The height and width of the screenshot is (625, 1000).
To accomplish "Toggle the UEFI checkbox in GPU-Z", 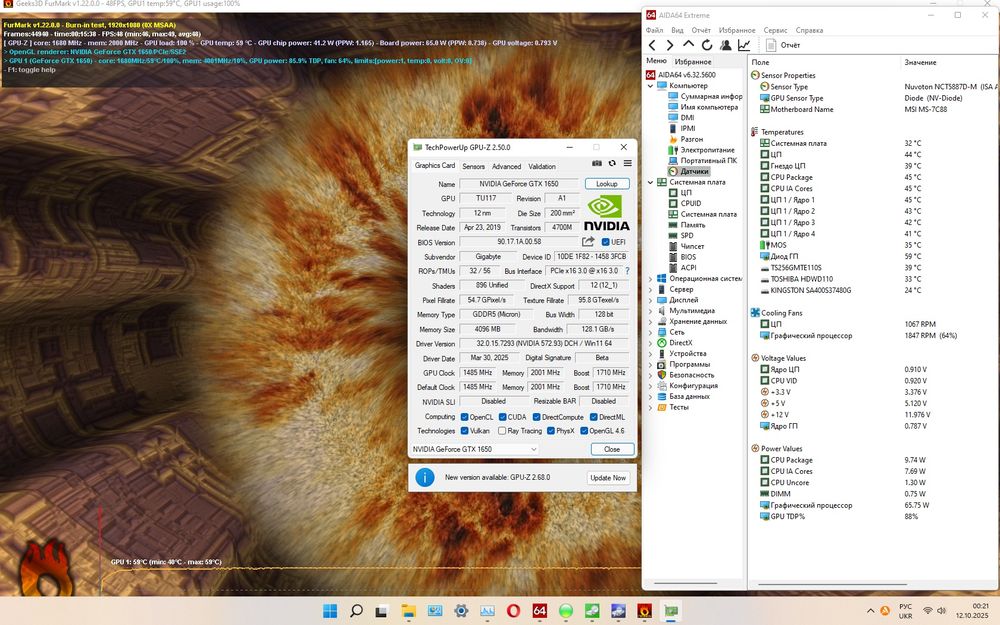I will (605, 241).

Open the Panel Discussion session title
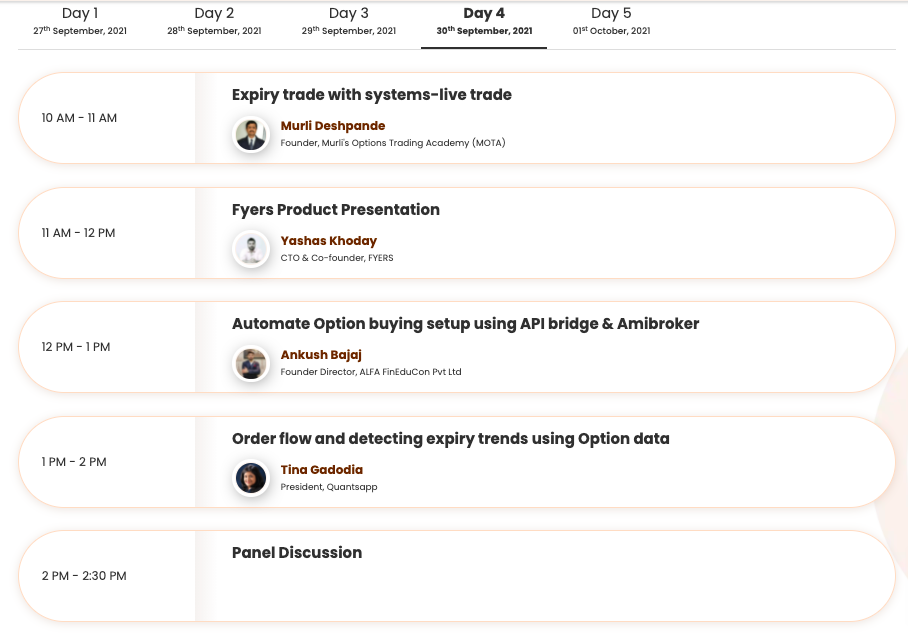[297, 553]
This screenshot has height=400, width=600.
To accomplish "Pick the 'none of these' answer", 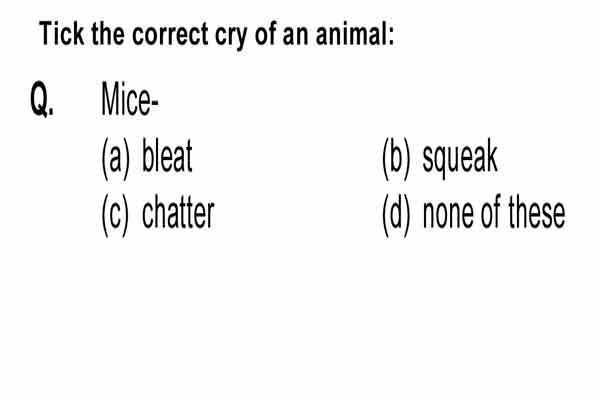I will [474, 214].
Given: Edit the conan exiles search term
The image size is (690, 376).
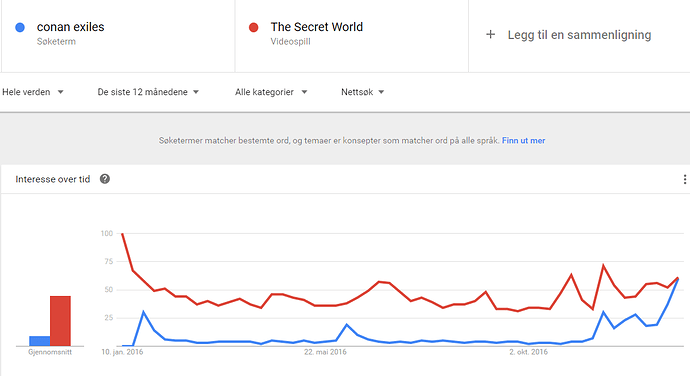Looking at the screenshot, I should (70, 27).
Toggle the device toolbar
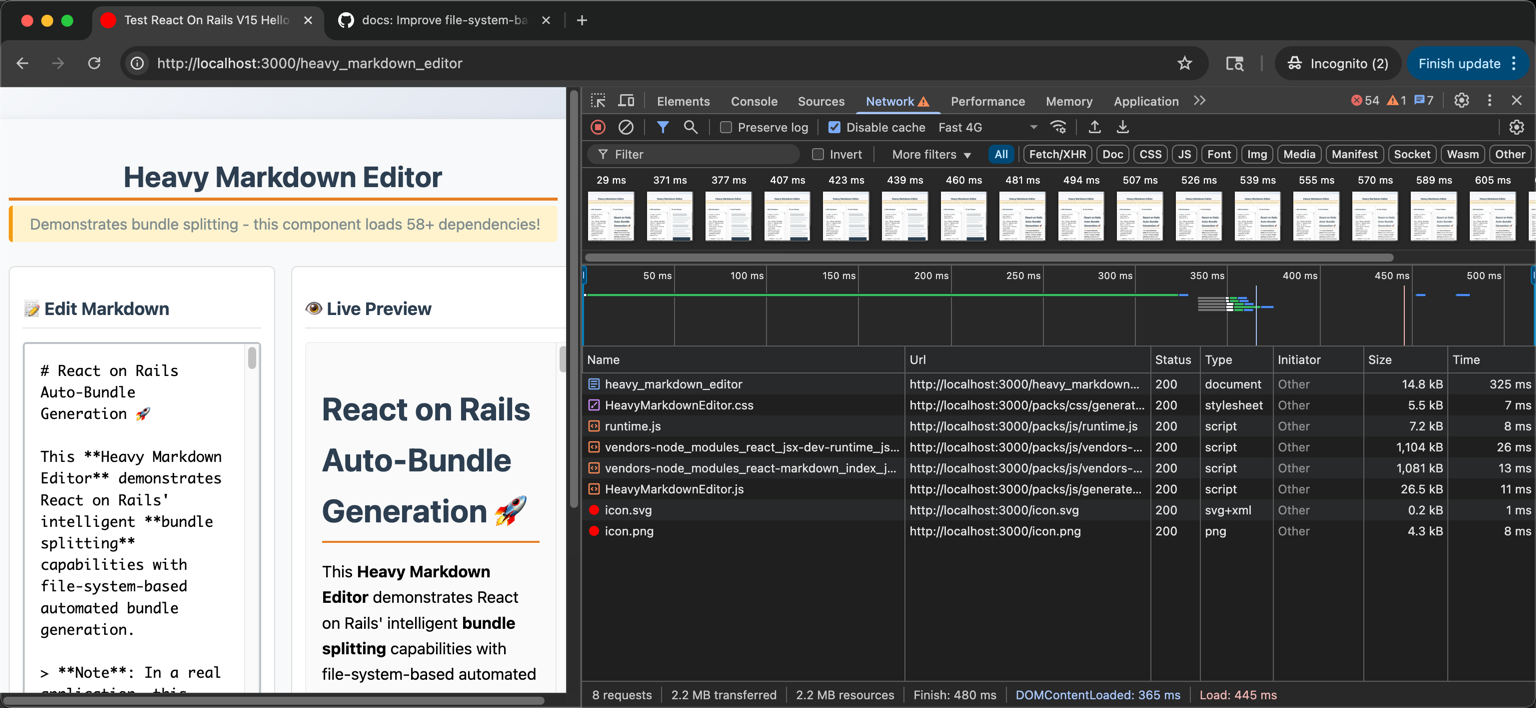This screenshot has width=1536, height=708. point(625,100)
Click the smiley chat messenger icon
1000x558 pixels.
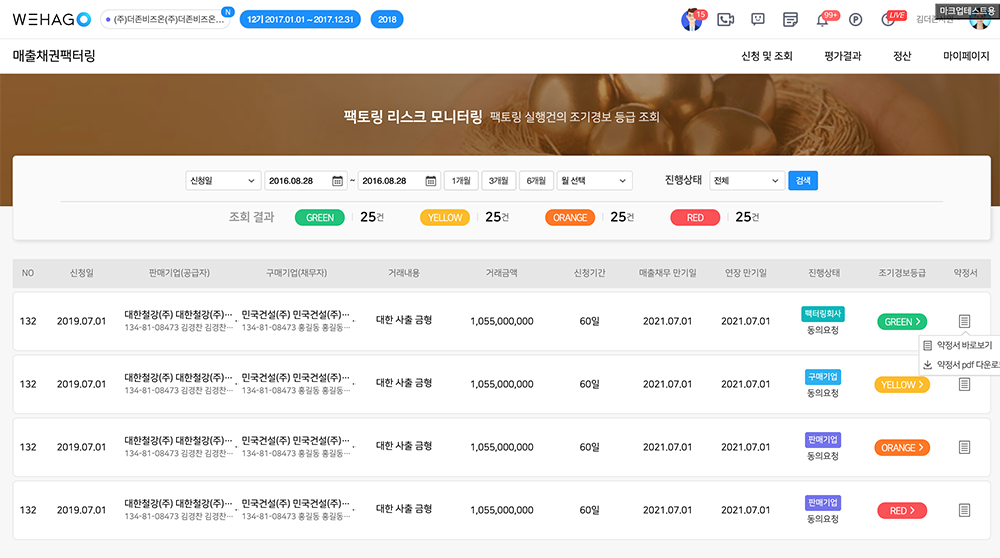pos(758,19)
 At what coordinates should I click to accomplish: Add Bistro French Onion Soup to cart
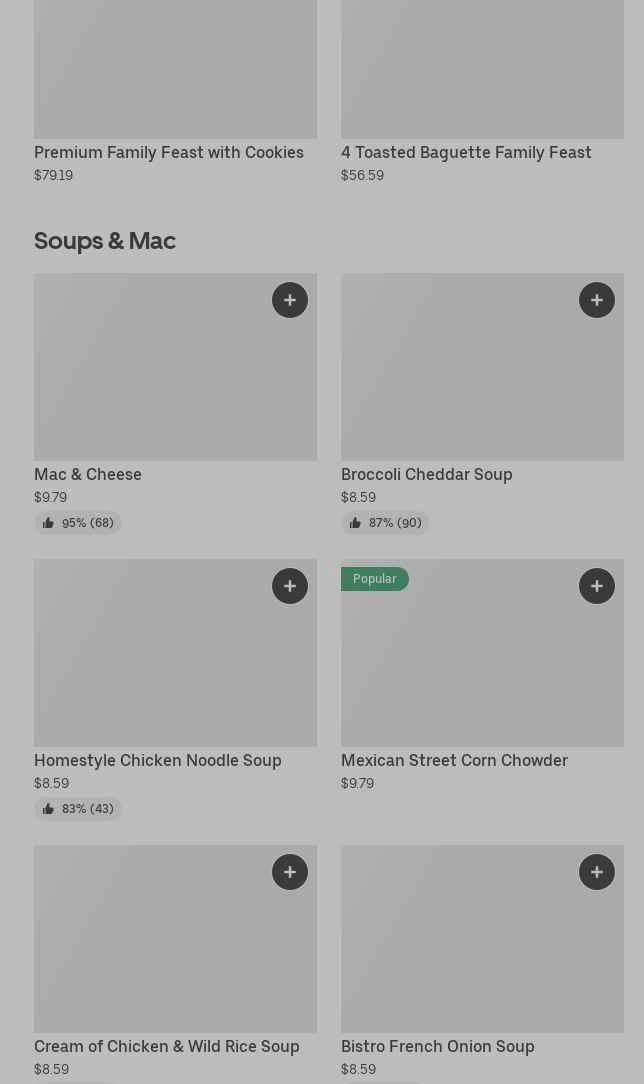[x=597, y=872]

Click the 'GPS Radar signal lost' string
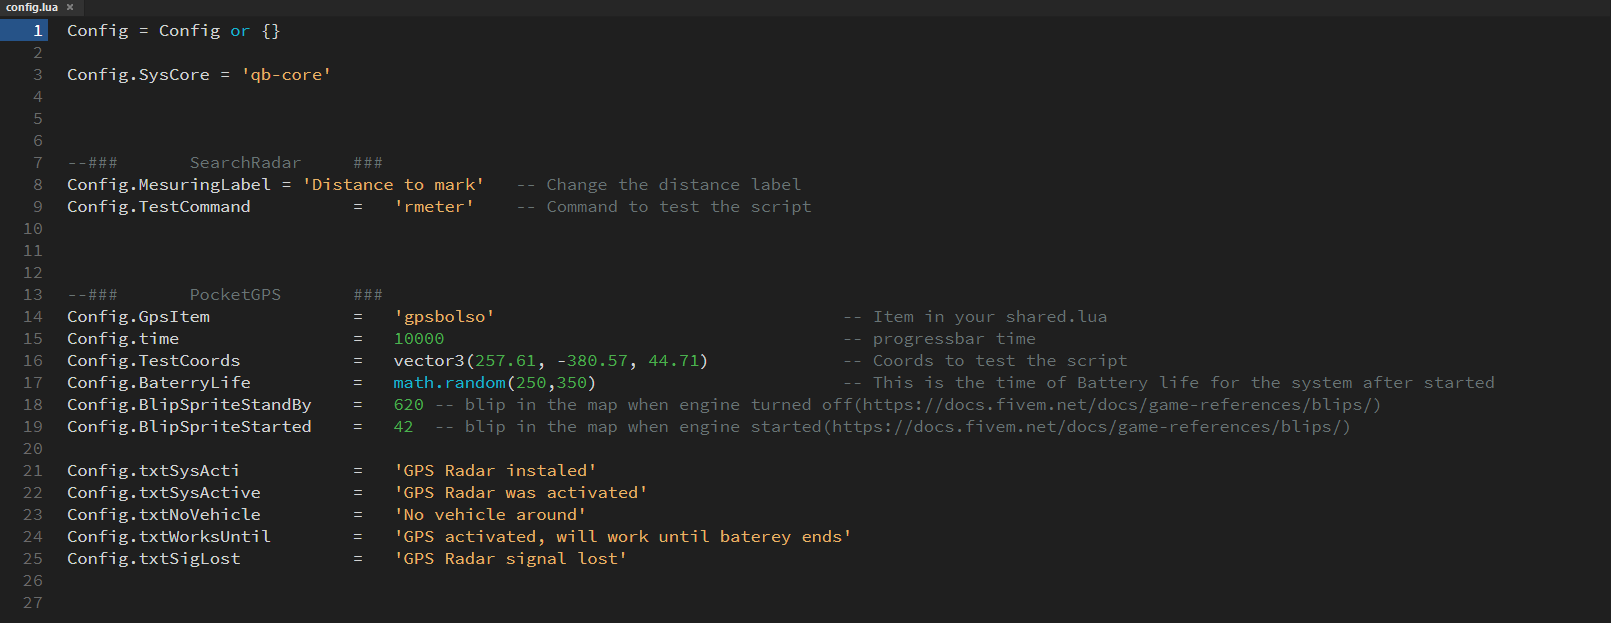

---

▶ What you will do: Nothing but an exact copy is needed, covering the lines from the line with "The image size is (690, 376)." through the last line of the entries, pictures excluded.

▶ Response to the task:
The image size is (690, 376).
Looking at the screenshot, I should (70, 27).
Toggle the device toolbar
This screenshot has width=1536, height=708. point(625,100)
Click the smiley chat messenger icon
1000x558 pixels.
pos(758,19)
 At what coordinates should I click to accomplish: Add Bistro French Onion Soup to cart
[x=597, y=872]

Click the 'GPS Radar signal lost' string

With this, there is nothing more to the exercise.